Who says the life of an 82-year-old isn't as valuable as the life of a 32-year-old?
Clint Eastwood was pushing 70 when he hit his stride as a director. But if Dirty Harry had needed a new lung, he might have had a hard time finding a surgeon to make his day. Historically, the cut-off age for lung transplants has been 60 to 65.
Now, just in time for the rapidly aging baby boom juggernaut, surgeons have been rethinking the lung-transplant paradigm. In the past decade, the number of U.S. hospitals performing lung transplants on 65-and-older patients has increased to about two dozen. The University of Pittsburgh Medical Center transplanted a lung into a man born before the 1929 Wall Street crash. And a 78-year-old is alive today thanks to a lung transplant at UCLA Medical Center. As people live longer and enjoy healthier lives, and as medical science improves, surgeons expect that lung transplants for the Social Security crowd will become even more commonplace.
The historical age limit came about for reasons that made sense at the time. Older folks are often less tolerant of immunosuppression therapies and beset by chronic ailments such as renal and heart problems that complicate recovery. Moreover, good lungs are a scarce resource. People with end-stage lung disease die every day for lack of donor organs. The consensus among transplant surgeons and medical ethicists was that it wasn’t fair to save the life of someone with a shrinking life horizon while sacrificing the life of a younger person.
“That concept is noble and ethically justifiable. But we have many patients over the age of 65 who are otherwise very healthy and leading very productive lives,” says Dr. Abbas Ardehali of the Division of Cardiothoracic Surgery at UCLA. “Who says the life of an 82-year-old isn’t as valuable as the life of a 32-year-old?”

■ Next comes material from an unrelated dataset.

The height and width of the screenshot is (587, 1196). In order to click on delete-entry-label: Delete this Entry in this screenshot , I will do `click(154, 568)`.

Ardehali and colleagues at UCLA have been transplanting lungs into 65-and-older patients since 1999, with three-year outcomes as good as those seen in younger patients. Of 50 UCLA transplant patients age 65 and older who received donor lungs between 2000 and 2006, 73.6 percent survived at least three years, compared to 74.2 percent for those under 65. Results of the UCLA study were expected to be published in the February issue of the Journal of Thoracic and Cardiovascular Surgery.

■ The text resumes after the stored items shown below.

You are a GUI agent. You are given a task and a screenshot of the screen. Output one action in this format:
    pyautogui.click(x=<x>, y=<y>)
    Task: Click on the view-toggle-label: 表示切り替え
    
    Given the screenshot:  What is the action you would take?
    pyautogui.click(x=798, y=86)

The age paradigm is shifting across the board in the transplant world. The 65-plus population, whose need for kidney transplants has tripled in the past decade, is getting a new lease on life with kidneys that would have once been discarded because donors suffered from high blood pressure, stroke, or other conditions. And more livers are being transplanted into older patients as medical experts find that age alone is not a good predictor for survival.

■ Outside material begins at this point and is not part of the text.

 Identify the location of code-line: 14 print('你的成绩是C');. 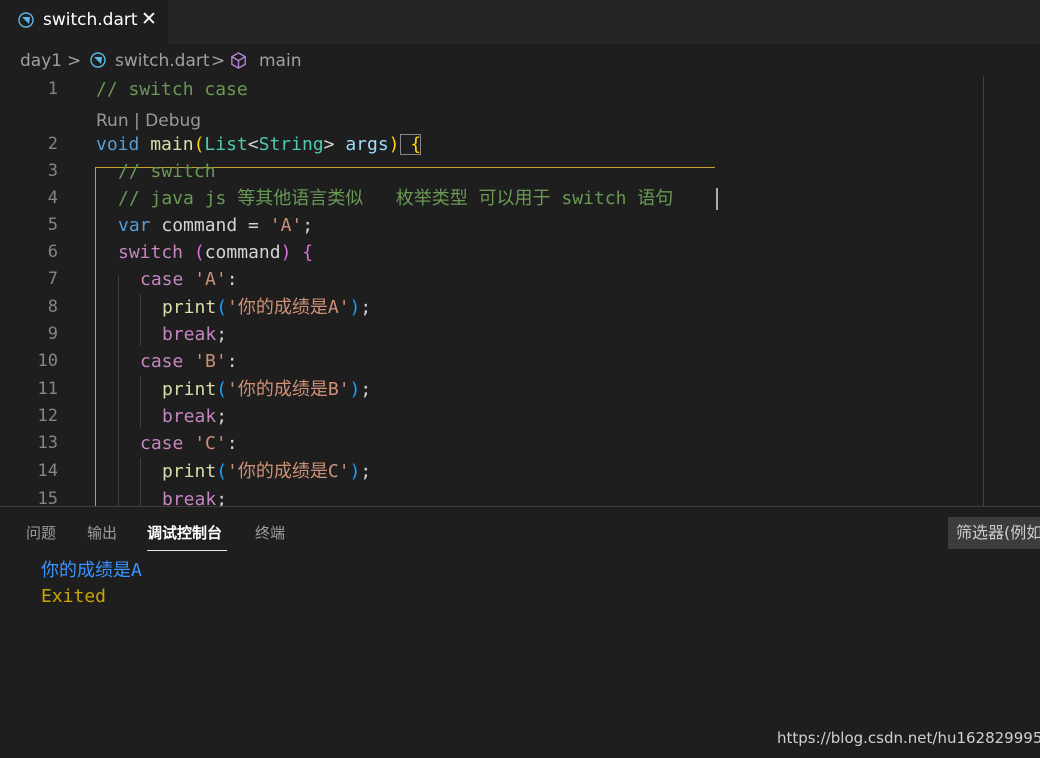
(520, 472).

Dr. Kenneth R. McCurry of the University of Pittsburgh Medical Center, which has performed nearly 100 lung transplants on 65-plus patients, says he looks at physiological age and overall health rather than mere chronological age when deciding whether a patient is a good candidate for a new lung. “If we feel there’s a reasonable chance for a good outcome, we’ll do it,” he says.
As with once-rejected donor kidneys, many of the lungs being transplanted into the over-the-hill gang would have been considered unusable in years past. Today, old lungs and lungs with 20 or even more years of tobacco use are giving a second wind to patients with end-stage lung disease, with surprisingly good results. Most of these organs are simply unsuitable for younger patients who need low-mileage, high-quality lungs.
The increase in organ transplants in oldsters is not without its critics. Transplants are expensive. A lung procedure carries a price tag of $100,000 to $200,000, not counting the cost of medication once the recipient returns home. Utilitarians argue that it doesn’t make sense to throw so many resources at someone who can reasonably expect to live only a few years. Ethicists at the United Network for Organ Sharing (UNOS), the facilitating organization for transplants performed in the United States, recommend that surgeons “carefully consider” accepting patients whose reasonable life expectancy is significantly shorter than the expected life span of the donor organ.
But the utility argument is a slippery slope. “If our goal is to get as much benefit as possible, it seems like we would want to give organs to the people who are the most useful, so society would get the best payout,” notes Robert Veatch, professor of medical ethics at Georgetown University. “Is the president of a corporation or a poet or a mother of three the most useful member of society? You can see that that can get very messy very quickly.”
The opposing principle argues that everyone should get a fair shot at a life-saving organ, regardless of age. As Veatch notes, ultimately, the debate may not come down to a transplant or even a medical issue. “It’s a question about your theory of public policy,” he says.